● Work request: Retype exactly, and only, the lines from the one that contains "Where should I click to: Delete" through the final line of the entries.
+++
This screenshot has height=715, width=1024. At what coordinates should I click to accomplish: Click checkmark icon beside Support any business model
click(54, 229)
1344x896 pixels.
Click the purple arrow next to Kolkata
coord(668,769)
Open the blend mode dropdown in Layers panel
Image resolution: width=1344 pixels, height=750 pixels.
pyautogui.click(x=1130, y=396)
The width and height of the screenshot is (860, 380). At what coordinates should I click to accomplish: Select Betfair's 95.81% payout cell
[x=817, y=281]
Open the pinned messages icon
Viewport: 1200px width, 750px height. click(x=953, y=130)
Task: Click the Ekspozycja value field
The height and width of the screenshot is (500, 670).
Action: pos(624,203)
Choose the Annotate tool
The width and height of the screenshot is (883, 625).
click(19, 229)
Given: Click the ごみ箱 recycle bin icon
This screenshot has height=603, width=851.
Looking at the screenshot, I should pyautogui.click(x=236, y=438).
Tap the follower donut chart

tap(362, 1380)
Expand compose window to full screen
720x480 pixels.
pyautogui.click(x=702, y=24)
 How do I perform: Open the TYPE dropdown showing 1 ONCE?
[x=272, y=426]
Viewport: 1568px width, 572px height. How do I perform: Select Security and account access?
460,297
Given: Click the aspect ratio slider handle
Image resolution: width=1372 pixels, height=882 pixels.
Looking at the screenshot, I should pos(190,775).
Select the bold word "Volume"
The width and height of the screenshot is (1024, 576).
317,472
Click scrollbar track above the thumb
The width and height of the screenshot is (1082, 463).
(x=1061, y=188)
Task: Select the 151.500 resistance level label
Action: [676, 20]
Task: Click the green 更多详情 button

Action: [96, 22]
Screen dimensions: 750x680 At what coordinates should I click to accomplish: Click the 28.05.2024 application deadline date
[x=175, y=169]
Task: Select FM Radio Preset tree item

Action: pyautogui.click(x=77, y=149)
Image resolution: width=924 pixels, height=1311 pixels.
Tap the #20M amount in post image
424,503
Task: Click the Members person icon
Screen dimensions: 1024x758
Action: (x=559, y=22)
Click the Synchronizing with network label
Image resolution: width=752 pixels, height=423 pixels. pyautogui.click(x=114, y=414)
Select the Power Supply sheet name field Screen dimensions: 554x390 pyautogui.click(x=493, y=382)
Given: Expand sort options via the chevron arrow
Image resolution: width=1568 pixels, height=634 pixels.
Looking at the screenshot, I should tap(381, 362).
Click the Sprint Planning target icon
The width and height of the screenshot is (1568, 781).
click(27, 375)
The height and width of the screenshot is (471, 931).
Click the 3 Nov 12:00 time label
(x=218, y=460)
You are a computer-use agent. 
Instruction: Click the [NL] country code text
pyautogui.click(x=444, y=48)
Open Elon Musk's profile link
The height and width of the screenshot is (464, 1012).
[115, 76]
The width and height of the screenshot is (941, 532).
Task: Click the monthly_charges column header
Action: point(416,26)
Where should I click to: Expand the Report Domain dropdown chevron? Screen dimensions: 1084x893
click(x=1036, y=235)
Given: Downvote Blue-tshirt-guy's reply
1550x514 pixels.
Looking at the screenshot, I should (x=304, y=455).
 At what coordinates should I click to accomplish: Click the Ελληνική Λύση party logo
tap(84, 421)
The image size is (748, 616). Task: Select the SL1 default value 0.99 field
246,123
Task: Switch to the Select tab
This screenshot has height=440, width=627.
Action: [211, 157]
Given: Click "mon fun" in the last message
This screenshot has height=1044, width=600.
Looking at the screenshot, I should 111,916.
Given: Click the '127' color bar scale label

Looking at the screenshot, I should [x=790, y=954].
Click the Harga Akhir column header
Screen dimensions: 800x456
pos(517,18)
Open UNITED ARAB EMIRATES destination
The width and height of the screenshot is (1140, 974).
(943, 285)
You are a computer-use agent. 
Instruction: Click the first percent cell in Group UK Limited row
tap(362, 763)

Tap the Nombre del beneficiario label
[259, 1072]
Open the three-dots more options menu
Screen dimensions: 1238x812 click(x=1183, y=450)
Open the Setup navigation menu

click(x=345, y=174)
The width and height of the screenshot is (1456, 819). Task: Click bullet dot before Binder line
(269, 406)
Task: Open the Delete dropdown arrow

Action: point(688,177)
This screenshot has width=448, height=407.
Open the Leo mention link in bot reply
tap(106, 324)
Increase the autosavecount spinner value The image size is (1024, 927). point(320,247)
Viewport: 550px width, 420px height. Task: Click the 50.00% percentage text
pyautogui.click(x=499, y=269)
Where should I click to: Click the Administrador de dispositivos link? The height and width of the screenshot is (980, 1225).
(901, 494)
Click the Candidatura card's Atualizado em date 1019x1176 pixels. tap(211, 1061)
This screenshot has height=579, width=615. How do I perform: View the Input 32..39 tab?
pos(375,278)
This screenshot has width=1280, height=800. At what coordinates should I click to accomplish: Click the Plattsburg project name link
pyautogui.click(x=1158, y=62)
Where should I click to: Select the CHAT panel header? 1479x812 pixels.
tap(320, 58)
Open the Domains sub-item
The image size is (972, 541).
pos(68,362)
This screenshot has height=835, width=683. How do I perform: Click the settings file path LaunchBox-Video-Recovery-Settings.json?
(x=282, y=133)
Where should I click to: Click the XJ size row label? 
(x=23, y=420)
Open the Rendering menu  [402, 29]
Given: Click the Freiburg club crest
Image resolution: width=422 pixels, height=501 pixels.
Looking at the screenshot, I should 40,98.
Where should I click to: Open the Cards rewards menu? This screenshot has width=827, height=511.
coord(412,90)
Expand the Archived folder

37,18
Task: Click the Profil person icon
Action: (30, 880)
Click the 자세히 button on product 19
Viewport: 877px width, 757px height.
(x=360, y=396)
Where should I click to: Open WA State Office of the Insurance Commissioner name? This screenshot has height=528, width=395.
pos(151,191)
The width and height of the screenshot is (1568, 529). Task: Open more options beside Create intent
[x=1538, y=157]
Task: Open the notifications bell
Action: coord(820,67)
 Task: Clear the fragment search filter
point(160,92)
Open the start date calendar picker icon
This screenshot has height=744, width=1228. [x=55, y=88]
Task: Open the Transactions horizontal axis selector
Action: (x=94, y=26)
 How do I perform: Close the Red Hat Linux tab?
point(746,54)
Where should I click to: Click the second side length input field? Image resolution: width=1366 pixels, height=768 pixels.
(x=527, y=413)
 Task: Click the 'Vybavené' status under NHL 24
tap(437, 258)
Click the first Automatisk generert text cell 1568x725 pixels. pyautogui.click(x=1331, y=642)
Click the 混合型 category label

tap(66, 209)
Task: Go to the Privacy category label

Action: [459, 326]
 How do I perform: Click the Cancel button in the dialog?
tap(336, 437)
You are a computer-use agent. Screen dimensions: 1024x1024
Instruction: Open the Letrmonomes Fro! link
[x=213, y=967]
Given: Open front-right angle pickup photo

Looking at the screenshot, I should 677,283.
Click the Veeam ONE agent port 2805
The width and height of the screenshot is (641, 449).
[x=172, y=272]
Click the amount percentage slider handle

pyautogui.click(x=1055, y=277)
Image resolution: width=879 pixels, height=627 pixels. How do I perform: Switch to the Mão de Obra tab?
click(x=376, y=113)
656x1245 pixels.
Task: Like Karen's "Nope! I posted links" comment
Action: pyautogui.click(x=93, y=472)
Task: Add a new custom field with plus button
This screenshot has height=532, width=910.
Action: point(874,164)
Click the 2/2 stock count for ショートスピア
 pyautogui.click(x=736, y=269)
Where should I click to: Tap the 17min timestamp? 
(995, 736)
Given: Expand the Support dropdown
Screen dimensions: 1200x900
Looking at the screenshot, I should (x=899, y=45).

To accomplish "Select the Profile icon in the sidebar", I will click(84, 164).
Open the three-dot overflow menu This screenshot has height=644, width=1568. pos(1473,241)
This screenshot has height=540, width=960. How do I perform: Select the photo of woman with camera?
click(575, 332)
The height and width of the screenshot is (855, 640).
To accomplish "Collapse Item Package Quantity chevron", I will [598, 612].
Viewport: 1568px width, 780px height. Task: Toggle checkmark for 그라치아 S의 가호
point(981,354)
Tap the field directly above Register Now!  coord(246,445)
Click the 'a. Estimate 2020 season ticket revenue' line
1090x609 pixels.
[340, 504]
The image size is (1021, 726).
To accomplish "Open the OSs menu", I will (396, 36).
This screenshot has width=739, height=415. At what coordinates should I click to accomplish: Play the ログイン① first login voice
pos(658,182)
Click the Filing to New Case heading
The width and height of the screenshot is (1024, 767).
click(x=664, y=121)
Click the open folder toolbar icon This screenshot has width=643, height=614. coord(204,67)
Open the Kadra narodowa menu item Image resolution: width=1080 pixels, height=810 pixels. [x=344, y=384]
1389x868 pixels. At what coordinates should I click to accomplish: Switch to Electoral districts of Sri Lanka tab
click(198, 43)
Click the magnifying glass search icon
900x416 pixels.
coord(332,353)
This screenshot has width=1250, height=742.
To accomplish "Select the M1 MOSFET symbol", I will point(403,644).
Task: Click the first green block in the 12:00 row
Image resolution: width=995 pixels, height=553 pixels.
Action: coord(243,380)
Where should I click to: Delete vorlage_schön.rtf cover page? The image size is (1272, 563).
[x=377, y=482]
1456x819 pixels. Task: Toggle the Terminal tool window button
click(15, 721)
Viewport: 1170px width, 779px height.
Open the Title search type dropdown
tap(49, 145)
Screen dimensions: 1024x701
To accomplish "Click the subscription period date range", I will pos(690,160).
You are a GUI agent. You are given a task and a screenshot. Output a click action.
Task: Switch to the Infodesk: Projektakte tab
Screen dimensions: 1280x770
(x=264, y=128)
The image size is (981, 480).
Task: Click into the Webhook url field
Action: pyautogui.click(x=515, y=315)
+++
● Response to this exercise:
Where should I click to: Delete vorlage_schön.rtf cover page? The image size is (1272, 563).
[x=377, y=482]
1456x819 pixels. Task: Toggle the Terminal tool window button
click(15, 721)
Viewport: 1170px width, 779px height.
Open the Title search type dropdown
tap(49, 145)
Screen dimensions: 1024x701
To accomplish "Click the subscription period date range", I will pos(690,160).
You are a GUI agent. You are given a task and a screenshot. Output a click action.
Task: Switch to the Infodesk: Projektakte tab
Screen dimensions: 1280x770
(x=264, y=128)
The image size is (981, 480).
Task: Click into the Webhook url field
Action: pyautogui.click(x=515, y=315)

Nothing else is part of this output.